There is something I must say as throughout this case, the attitude and comments from family members and some of the public has displayed a common misconception that hinders investigation or detection of child abuse - the common denominator is ' Relisha enjoyed going with KT, she doesn't look scared on that video..She wasn't frightened of him or didn't want to go any place with him, she was always happy to see him etc' In the words of one family member' This wasn't a child who cried to not go with KT, this was a child who cried to go WITH KT'.
Now, children who are being groomed then abused, will still go with the abuser peacefully. The nature of child abuse is so very manipulative and psychological, that even by the time the child is being physically harmed, they may not show signs of distress when in the company of their abuser, it will manifest in other ways. Stomach aches, headaches or bed wetting, aggression or acting out ..
Many people miss the signs of abuse in their own children because the common belief that a child will show fear in the presence of their abuser - it is just rarely so. Sometimes the child is so brainwashed and confused that they will not show fear or say they do not want to go with so- and - so because they feel dirty, or they may get into trouble if they say why, as adults will always ask the questions a child fears to answer as they just cannot cope with saying it.
A child is still a child, no matter what goes on they tend to still play and still act semi - normal, which is why it is so hard to detect unless you see a change in that child, even a slight one.
I would have happily gone with my abuser/s and did so for months because I was groomed and given the affection and attention I was lacking at home, plus by the time things got bad I was petrified of them telling anyone - they brainwash you into thinking it's normal and its your fault , that if you tell you will be the one who nobody believes and gets into trouble etc, you family will go to prison if you tell etc.
My Father was so aggressive and my home life so violent that I thought If I say anything my Dad will kill someone and go to prison again, or they will take it out on me and it will harm my siblings etc..its very soul destroying. Its a trust issue - children will still trust an abuser as they are innocent children and what happened yesterday may not happen again, in their eyes or the abuser explains it away. Relishas home life was turbulent, she would have been wary of causing a 'fuss'.
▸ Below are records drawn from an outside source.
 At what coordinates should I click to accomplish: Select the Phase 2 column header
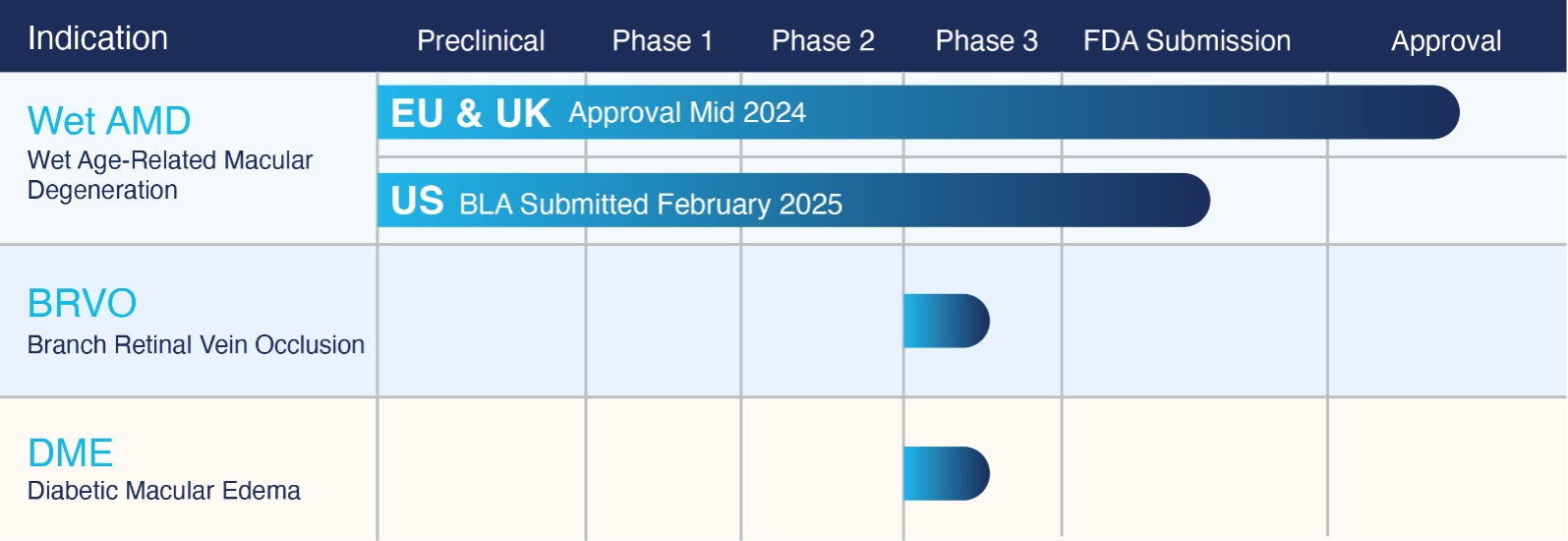coord(823,40)
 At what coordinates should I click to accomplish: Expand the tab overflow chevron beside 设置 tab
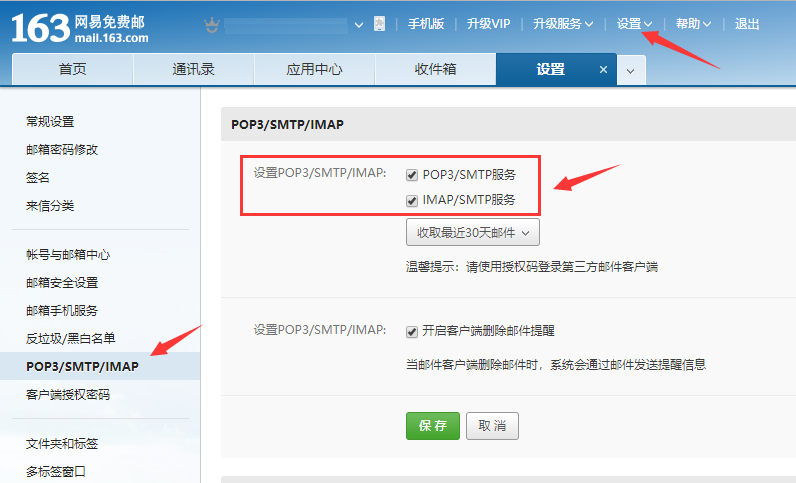[630, 70]
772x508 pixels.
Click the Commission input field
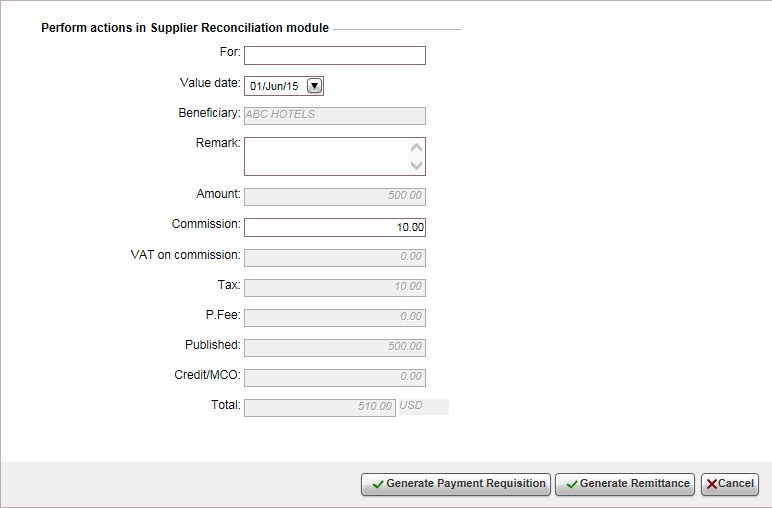pyautogui.click(x=335, y=227)
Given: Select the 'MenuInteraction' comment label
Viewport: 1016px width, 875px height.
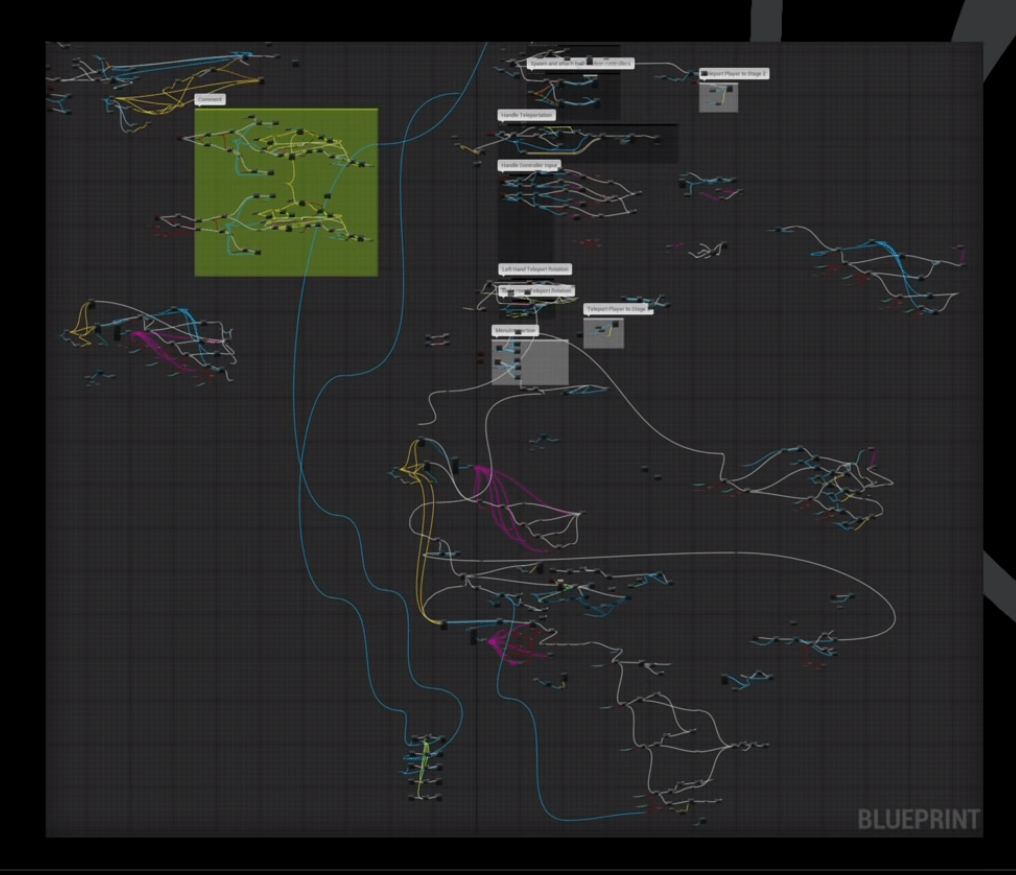Looking at the screenshot, I should pyautogui.click(x=515, y=330).
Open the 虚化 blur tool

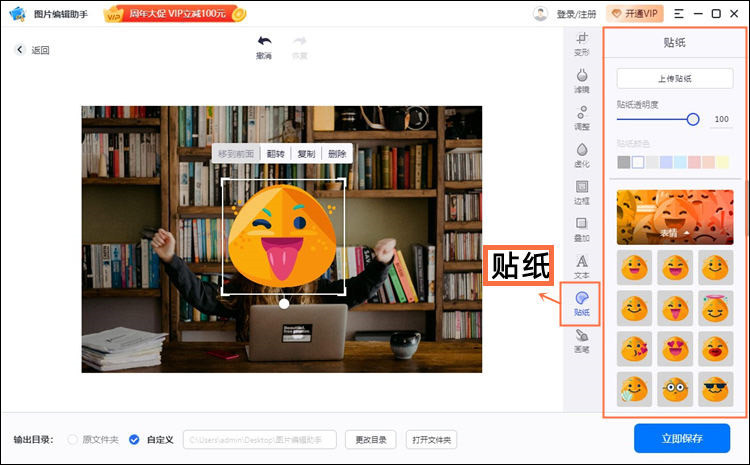pyautogui.click(x=581, y=155)
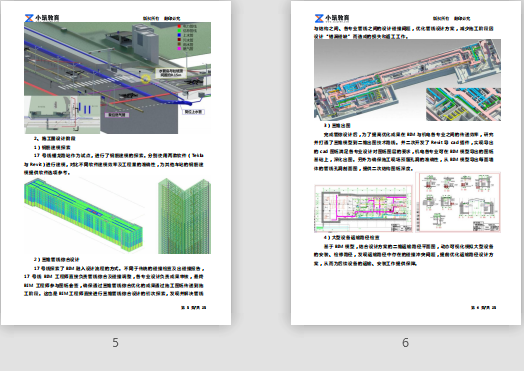Screen dimensions: 524x371
Task: Click the number 6 label below the page
Action: tap(405, 343)
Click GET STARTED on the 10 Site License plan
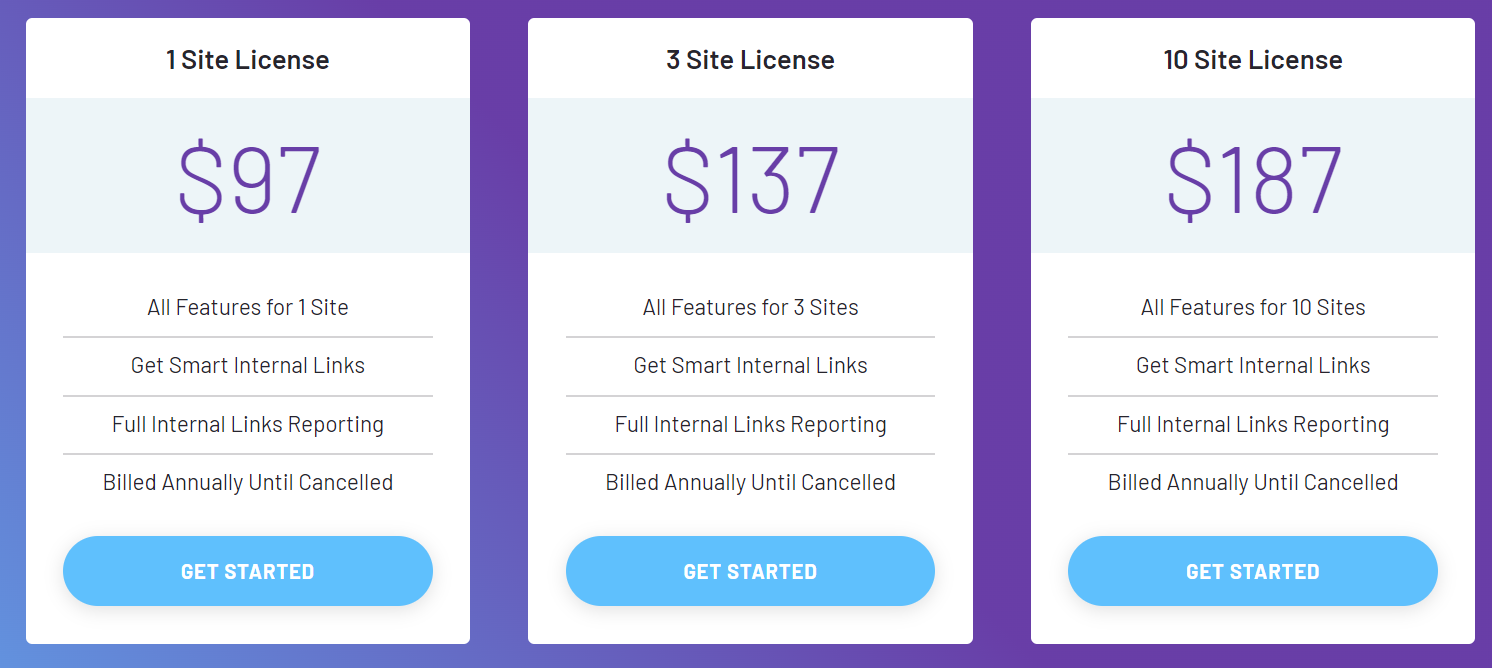This screenshot has width=1492, height=668. [x=1252, y=570]
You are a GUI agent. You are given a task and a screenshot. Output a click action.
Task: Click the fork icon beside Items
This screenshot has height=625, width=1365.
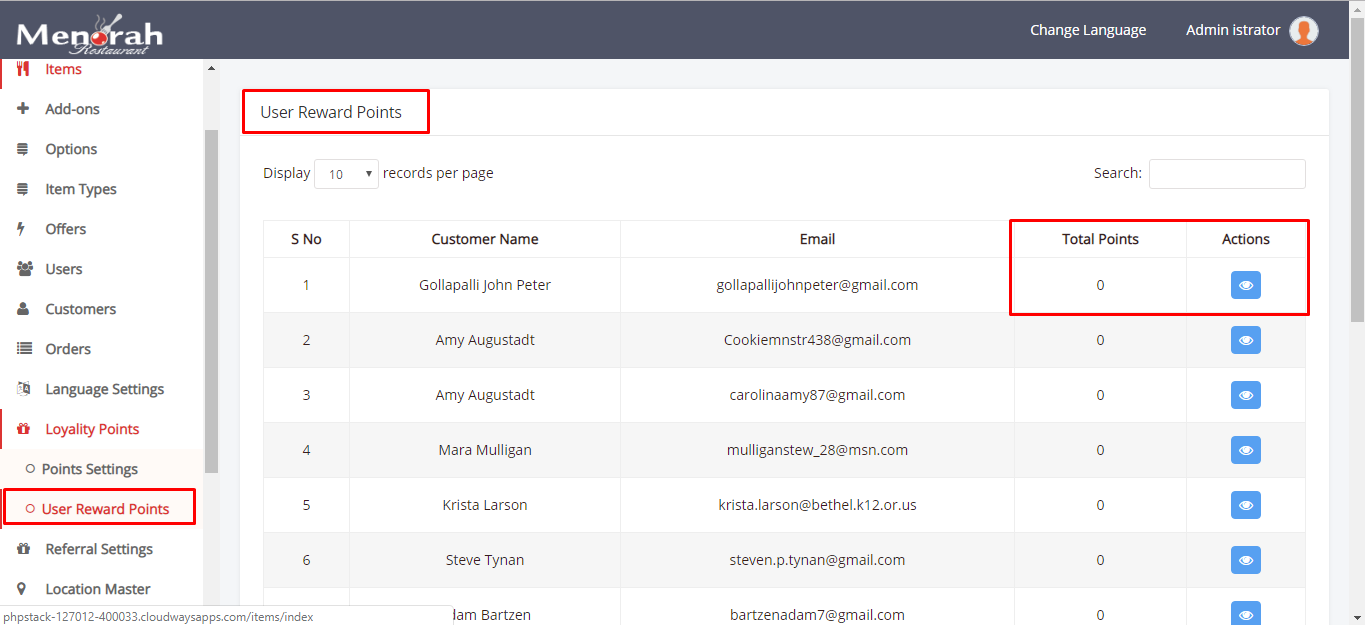(23, 69)
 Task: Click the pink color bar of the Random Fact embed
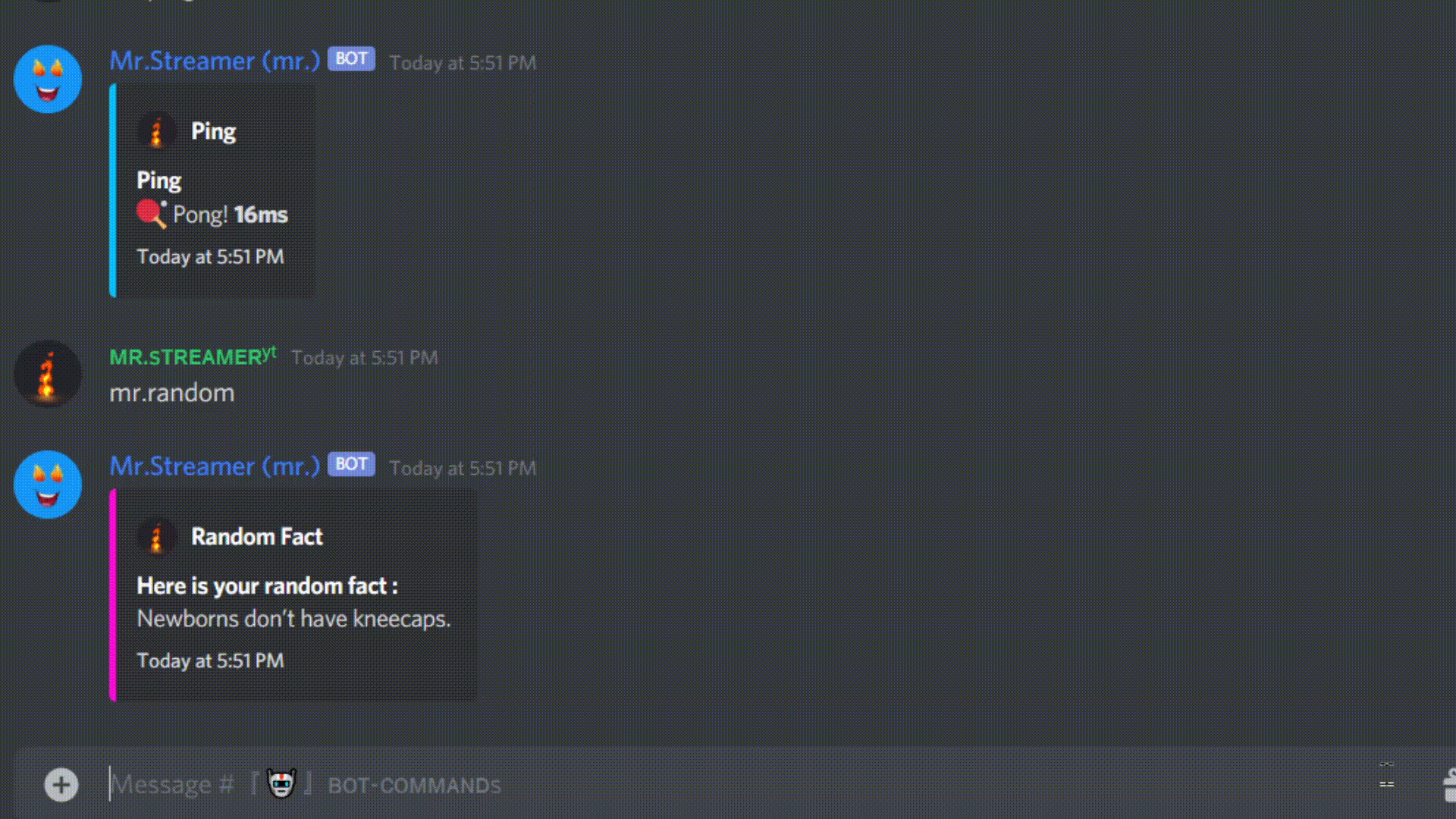pyautogui.click(x=113, y=595)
Relisha would have been programmed not to say anything to SY anyway, so if SY was as groomed as she , SY could delude herself and be in denial about what was happening easily, or SY could have continued her blind eye unquestioned and oblivious.
Its very mind controlling, abusers rely on that to maintain the control.
So every comment I saw and have seen , plus heard saying how Relisha wasn't scared of KT etc , like that's a sure sign he was kind to her and definitely not harming her etc, makes me feel very frustrated, especially for children of adults who are unaware right now of what's going on because of this naïve assumption.
Because that explanation was used so much during this investigation early on and backed up by so many it really made it harder for LE to maintain that a crime may have been committed and to get the support they needed to move faster.